RECORDS FOR PROCESSING:
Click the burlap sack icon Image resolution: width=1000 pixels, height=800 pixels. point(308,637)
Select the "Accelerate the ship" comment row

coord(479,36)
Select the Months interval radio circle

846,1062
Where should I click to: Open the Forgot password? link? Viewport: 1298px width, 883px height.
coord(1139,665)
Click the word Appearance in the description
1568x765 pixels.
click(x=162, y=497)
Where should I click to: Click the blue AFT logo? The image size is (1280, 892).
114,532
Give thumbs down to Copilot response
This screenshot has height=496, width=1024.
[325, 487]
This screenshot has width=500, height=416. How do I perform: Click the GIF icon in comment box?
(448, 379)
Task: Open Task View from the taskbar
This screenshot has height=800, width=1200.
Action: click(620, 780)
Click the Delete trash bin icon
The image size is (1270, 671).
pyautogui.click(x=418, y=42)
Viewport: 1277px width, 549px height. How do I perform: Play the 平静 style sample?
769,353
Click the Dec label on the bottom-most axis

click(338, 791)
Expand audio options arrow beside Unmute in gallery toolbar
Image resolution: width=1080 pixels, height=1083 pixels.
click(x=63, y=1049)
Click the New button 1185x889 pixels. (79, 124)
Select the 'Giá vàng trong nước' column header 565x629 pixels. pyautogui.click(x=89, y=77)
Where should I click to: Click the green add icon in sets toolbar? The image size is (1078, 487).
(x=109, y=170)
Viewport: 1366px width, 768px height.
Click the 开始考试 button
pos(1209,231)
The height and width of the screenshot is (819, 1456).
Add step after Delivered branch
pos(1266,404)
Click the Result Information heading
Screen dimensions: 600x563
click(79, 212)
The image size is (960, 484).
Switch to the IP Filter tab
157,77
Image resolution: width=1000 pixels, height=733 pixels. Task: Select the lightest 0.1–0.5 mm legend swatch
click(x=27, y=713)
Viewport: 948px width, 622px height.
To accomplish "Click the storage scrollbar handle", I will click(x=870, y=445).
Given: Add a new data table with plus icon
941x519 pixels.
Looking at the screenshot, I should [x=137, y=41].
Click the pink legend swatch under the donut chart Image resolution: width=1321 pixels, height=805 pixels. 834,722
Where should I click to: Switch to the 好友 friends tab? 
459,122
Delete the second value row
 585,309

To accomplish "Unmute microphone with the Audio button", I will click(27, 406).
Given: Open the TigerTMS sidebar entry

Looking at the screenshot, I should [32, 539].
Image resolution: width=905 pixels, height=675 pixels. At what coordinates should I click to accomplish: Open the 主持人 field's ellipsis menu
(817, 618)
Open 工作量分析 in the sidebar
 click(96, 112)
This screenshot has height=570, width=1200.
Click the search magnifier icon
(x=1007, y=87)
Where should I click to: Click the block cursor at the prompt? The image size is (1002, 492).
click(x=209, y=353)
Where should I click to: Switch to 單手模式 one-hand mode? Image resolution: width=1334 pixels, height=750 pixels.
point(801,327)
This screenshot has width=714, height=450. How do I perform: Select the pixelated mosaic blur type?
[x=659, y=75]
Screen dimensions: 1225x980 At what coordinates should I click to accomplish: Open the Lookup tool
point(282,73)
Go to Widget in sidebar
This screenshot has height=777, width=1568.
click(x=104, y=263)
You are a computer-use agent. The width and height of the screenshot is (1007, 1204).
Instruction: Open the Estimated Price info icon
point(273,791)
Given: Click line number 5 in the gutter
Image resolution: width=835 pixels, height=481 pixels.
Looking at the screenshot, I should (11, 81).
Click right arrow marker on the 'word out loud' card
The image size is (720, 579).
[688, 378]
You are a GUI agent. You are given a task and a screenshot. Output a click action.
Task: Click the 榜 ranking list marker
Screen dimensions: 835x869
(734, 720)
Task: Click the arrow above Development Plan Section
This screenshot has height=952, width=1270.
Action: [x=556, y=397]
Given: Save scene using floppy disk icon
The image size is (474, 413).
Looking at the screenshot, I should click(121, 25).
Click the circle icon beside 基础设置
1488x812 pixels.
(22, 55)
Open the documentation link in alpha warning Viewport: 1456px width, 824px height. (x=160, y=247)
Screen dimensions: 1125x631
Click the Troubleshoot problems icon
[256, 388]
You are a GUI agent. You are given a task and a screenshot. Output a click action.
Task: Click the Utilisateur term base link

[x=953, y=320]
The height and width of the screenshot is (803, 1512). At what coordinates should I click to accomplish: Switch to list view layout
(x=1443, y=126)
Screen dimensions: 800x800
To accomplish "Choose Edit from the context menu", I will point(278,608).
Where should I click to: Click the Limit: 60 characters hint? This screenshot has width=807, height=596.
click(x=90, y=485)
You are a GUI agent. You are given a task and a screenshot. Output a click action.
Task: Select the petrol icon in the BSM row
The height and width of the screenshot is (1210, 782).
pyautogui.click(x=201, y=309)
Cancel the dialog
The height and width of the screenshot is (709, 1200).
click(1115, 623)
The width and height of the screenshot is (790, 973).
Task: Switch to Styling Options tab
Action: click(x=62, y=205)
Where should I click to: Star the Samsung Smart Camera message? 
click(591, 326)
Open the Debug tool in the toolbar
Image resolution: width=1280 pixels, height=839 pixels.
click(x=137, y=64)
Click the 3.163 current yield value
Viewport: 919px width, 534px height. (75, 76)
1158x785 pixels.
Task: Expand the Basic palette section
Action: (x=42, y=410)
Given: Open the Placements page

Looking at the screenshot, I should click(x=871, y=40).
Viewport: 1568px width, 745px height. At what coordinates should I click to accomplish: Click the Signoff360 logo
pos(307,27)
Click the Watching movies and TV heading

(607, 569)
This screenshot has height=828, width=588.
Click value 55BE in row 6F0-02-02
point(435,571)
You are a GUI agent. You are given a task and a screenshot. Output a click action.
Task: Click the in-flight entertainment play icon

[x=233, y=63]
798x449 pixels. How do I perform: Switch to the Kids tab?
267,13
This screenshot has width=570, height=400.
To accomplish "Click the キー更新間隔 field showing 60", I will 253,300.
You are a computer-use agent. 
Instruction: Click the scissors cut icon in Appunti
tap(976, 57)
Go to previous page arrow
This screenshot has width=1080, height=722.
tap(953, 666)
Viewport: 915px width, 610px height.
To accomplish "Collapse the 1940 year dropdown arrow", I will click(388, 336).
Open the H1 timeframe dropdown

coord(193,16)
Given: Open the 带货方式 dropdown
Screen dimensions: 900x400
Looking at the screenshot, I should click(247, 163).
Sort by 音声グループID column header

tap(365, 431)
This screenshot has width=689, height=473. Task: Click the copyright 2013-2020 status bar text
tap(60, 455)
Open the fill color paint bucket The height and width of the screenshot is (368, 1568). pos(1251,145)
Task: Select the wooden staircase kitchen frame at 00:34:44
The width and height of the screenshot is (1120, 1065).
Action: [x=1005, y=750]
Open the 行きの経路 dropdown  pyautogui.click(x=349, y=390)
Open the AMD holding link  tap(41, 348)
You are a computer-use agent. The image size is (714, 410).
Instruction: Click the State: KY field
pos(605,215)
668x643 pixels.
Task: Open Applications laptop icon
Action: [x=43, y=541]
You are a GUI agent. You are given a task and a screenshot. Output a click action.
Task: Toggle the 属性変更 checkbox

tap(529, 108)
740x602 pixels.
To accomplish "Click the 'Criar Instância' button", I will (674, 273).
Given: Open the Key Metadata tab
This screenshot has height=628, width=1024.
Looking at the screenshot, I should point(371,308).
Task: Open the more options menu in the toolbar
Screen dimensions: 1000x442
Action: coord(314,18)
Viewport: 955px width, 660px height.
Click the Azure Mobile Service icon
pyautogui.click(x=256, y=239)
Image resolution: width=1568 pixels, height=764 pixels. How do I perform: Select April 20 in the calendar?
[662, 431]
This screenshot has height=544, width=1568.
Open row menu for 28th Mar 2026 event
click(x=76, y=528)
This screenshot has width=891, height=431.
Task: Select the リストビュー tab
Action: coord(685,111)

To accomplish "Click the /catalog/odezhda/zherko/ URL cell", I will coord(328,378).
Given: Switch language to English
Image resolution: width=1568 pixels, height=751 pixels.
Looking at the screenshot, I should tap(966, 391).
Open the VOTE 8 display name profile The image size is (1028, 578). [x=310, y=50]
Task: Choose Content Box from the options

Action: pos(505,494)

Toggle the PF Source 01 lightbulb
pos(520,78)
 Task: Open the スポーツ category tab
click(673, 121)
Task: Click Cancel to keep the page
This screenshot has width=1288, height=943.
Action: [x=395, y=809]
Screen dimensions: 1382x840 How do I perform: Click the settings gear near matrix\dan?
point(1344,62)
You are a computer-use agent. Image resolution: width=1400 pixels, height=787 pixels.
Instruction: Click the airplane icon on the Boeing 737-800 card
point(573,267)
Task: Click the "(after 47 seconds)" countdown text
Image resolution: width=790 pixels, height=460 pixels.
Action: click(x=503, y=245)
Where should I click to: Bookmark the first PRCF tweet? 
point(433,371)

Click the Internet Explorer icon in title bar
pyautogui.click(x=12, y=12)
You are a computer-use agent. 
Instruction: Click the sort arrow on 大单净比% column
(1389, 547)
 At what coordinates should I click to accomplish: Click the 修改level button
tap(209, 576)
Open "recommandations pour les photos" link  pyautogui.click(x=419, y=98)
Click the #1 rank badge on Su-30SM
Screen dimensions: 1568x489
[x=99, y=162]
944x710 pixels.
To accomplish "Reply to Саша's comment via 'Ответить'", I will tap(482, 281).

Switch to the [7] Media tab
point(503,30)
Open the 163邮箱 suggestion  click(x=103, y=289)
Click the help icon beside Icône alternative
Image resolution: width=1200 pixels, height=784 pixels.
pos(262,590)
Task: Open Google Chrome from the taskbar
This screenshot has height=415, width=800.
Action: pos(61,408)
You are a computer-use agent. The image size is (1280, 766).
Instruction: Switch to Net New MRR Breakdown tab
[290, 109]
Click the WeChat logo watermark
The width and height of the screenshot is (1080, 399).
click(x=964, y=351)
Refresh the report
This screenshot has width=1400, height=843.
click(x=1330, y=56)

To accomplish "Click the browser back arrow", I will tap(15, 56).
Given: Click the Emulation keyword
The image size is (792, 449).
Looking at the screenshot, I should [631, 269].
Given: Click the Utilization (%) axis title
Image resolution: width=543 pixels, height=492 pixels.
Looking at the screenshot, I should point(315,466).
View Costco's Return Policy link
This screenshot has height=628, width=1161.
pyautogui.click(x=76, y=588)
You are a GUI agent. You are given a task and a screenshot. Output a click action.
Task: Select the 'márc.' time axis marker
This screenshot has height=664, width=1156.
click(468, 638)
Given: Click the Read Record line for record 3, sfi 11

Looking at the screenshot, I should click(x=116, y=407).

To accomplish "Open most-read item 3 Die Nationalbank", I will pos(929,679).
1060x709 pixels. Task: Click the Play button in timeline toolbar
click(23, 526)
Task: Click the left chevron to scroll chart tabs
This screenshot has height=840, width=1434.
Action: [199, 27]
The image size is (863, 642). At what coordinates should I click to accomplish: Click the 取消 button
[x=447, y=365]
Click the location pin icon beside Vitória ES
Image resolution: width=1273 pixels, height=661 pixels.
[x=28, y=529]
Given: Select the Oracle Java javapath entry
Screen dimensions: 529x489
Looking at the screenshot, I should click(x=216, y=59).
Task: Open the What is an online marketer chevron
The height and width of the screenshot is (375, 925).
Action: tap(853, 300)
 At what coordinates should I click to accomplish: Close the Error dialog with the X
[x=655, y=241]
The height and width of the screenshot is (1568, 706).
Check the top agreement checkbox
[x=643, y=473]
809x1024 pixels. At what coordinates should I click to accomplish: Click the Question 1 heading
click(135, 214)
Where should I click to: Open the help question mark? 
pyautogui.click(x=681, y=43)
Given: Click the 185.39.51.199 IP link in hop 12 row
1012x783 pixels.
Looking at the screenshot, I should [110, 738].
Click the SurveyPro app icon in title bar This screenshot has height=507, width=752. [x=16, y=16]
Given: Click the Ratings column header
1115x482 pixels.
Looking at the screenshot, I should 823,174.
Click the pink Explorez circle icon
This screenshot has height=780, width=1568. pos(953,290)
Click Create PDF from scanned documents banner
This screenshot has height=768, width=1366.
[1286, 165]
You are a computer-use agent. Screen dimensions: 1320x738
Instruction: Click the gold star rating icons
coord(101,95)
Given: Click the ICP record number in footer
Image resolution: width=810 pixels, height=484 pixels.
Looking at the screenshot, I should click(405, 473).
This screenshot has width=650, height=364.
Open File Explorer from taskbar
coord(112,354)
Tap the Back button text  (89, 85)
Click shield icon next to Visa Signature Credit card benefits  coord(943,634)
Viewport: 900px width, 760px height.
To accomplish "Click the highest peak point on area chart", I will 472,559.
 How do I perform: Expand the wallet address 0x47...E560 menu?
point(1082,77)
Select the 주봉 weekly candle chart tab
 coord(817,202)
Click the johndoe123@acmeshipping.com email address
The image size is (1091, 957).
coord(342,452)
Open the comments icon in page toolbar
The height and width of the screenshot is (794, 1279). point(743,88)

TASK BRIEF: Which lines of the records above hold the word "Unmute"? Copy each one out.

YOUR SOLUTION:
Expand audio options arrow beside Unmute in gallery toolbar
To accomplish "Unmute microphone with the Audio button", I will click(27, 406).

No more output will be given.